On Tuesday night, England fans witnessed their worst fears. Talisman Wayne Rooney limped off the field at the Allianz Arena, in Manchester United’s 2-1 defeat to Bayern Munich.

A colleague and I sat in disbelief as we both uttered in unison, a certain proverbial had: ‘hit the fan,’ as we endured with grimace on our faces, Rooney hobbling off after the final whistle blew.

Just 48 hours on, and although scans have revealed Rooney faces two to four weeks out with minor ligament damage, it’s now Arsenal fans who are reeling from their injury woes.

In the dramatic 2-2 draw with Barcelona, supporters will have left the Emirates stadium, content, after a resilient Arsenal came back from two Zlatan Ibrahimovic goals.

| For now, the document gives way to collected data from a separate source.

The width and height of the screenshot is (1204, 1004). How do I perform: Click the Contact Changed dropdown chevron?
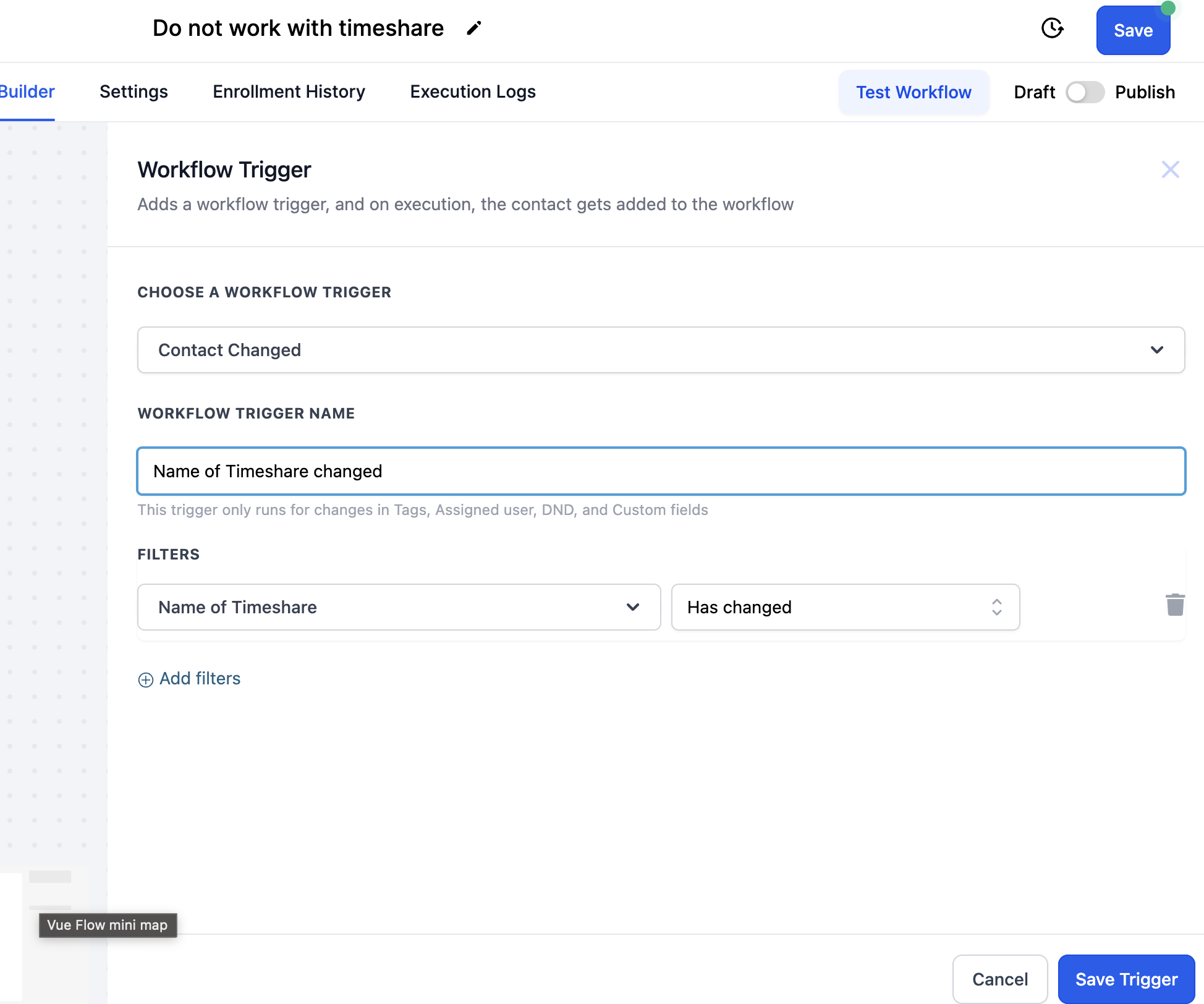[1156, 350]
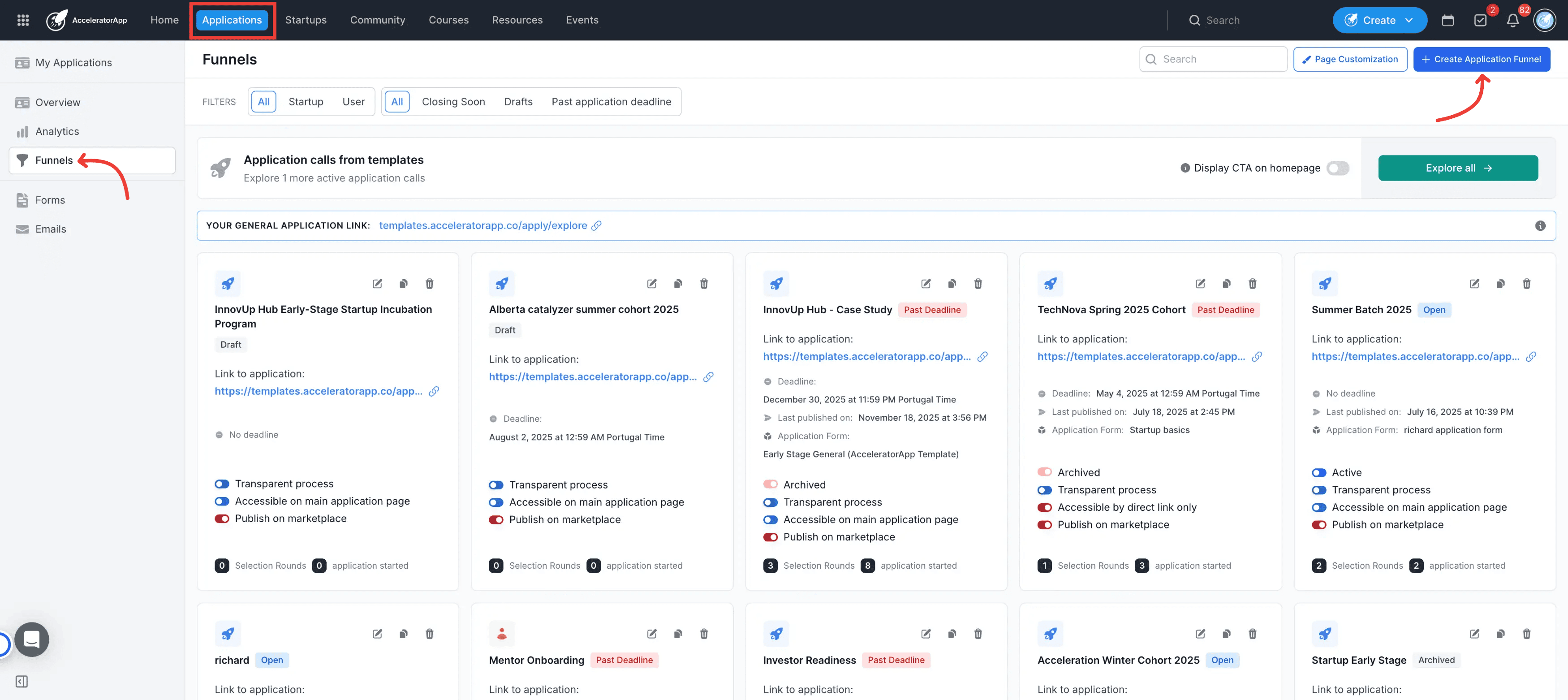1568x700 pixels.
Task: Toggle Publish on marketplace for Alberta catalyzer
Action: point(496,520)
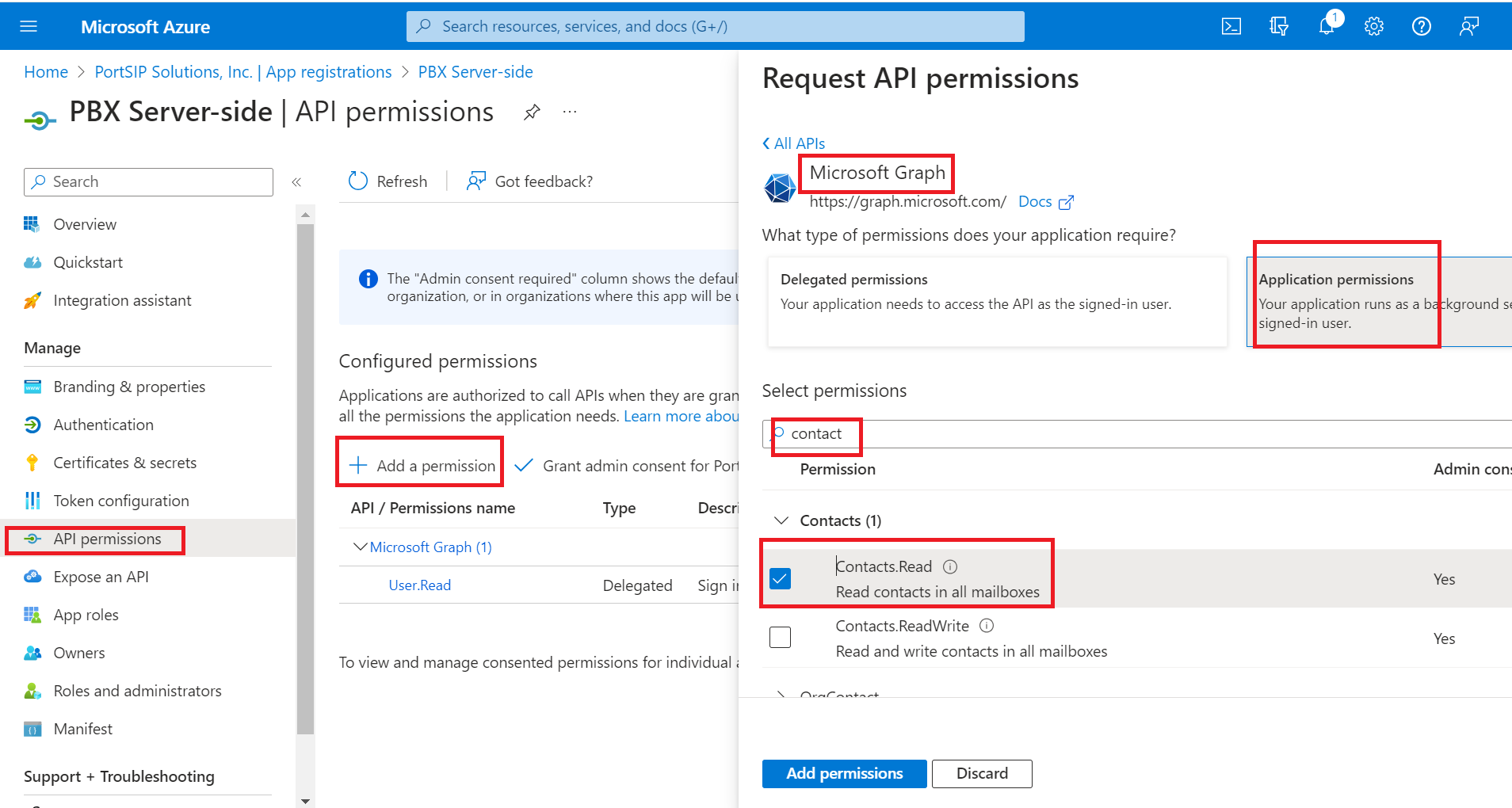
Task: Open the notifications bell
Action: 1326,25
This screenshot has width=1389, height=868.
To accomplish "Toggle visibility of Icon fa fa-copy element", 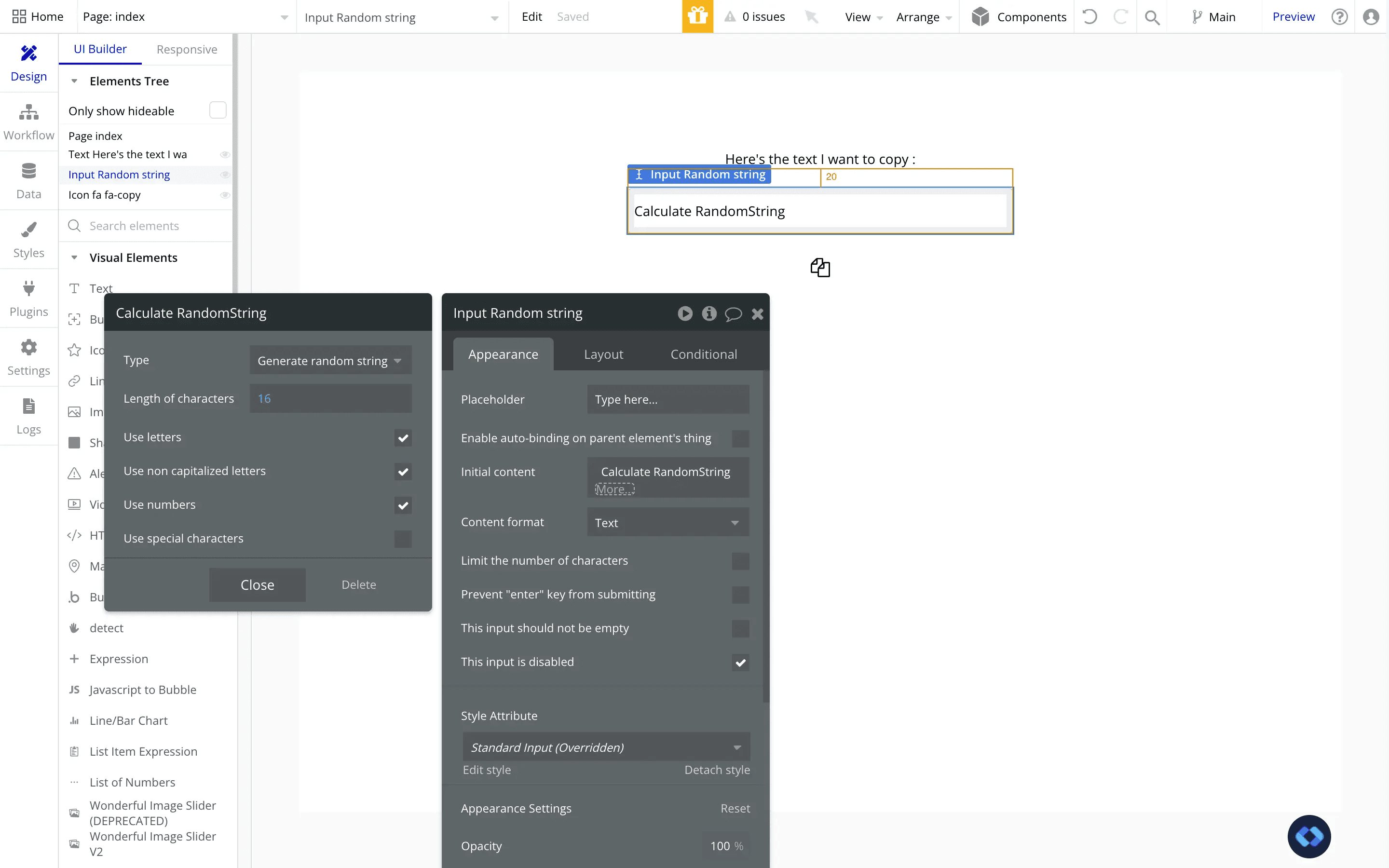I will (x=224, y=195).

Ironically, the striker had previously failed to score against English opposition in ten attempts, but this time the Swede was in irresistible form, as he tormented the Arsenal back line.

Albeit Arsenal could have capitulated after going two goals down, but a tremendous show of pride, passion and belief, earned the Gunner’s a second chance at the Nou Camp, in a week’s time.

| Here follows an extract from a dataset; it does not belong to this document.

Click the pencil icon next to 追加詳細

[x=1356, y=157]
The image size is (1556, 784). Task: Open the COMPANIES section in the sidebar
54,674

However, Wednesday’s fixture could prove to be an expensive night for Arsene Wenger’s men, in their quest for European and domestic glory.

The plethora of injuries started when defender William Gallas was stretchered off in the first half, after a recurrence of a calf injury, which rules the Frenchmen out for the remainder of the season. Then it was Andrei Arshavin who was also replaced in the opening 45 minutes, after suffering a calf injury, with the Russian revealing on his website that he expects to be out for two to three weeks.

Yet it’s the news that Arsenal’s captain, inspiration and playmaker, Cesc Fabregas has been ruled out for the rest of the season, that could put the final nail in the coffin in the Gunner’s attempt to win silverware, for the first time in five years.

The Spaniard was a serious doubt before the quarter-final first league, with severe bruising to his leg and knee, and was only declared fit in the final warm-up. To make matters worse, the midfielder landed awkwardly after lashing home the equaliser from the penalty spot, after Barcelona’s Carlos Puyol was controversially sent off. Despite cracking his right fibula, Fabregas remarkably continued to play the remaining five minutes of the game.

It was the introduction of Theo Walcott that sparked Arsenal’s come back. The substitution’s cameo role even made the terrestrial commentary team resemble that of a group of schoolgirls getting flustered over some third rate pop star.

This morning a section of Arsenal supporters on a radio phone in were adamant that, if Rooney’s fitness is in any doubt for the World Cup, Walcott should be the direct replacement in the England starting eleven. Now, there is no denying Walcott is a terrific talent, and the striker has the commodity that strikes fear into opposition defenders: raw pace, but since he single-handedly destroyed Croatia in Zagreb over 18 months ago in England’s 4-1 victory, his career has stagnated.

To say that Walcott should be a direct replacement to Rooney – a man who has been in scintillating form, which has led journalists to label the Manchester United striker ‘the best in the world’, in the same bracket as Cristiano Ronaldo and Lionel Messi, is frankly ludicrous.

Arsenal are looking to revive their Barclays Premier League title hopes this Saturday, as they face relegation threatened Wolves. However, without the likes of Fabregas, Gallas, Arshavin and with Robin Van Persie still two weeks away, after being sidelined since November, the injury crisis could put an end Arsene Wenger’s title ambitions.

Arsenal survived a master class as statistics showed Barcelona enjoyed 62% of the possession, completing a staggering 533 passes to Arsenal 265, and recording 11 shots on targets to the home sides’ three. In next week’s fixture, Barcelona will be the overwhelming favourites to progress to the semi-finals, however, even though Wenger will be missing hugely influential players, football is not always a formality, as Wednesday night’s game proved.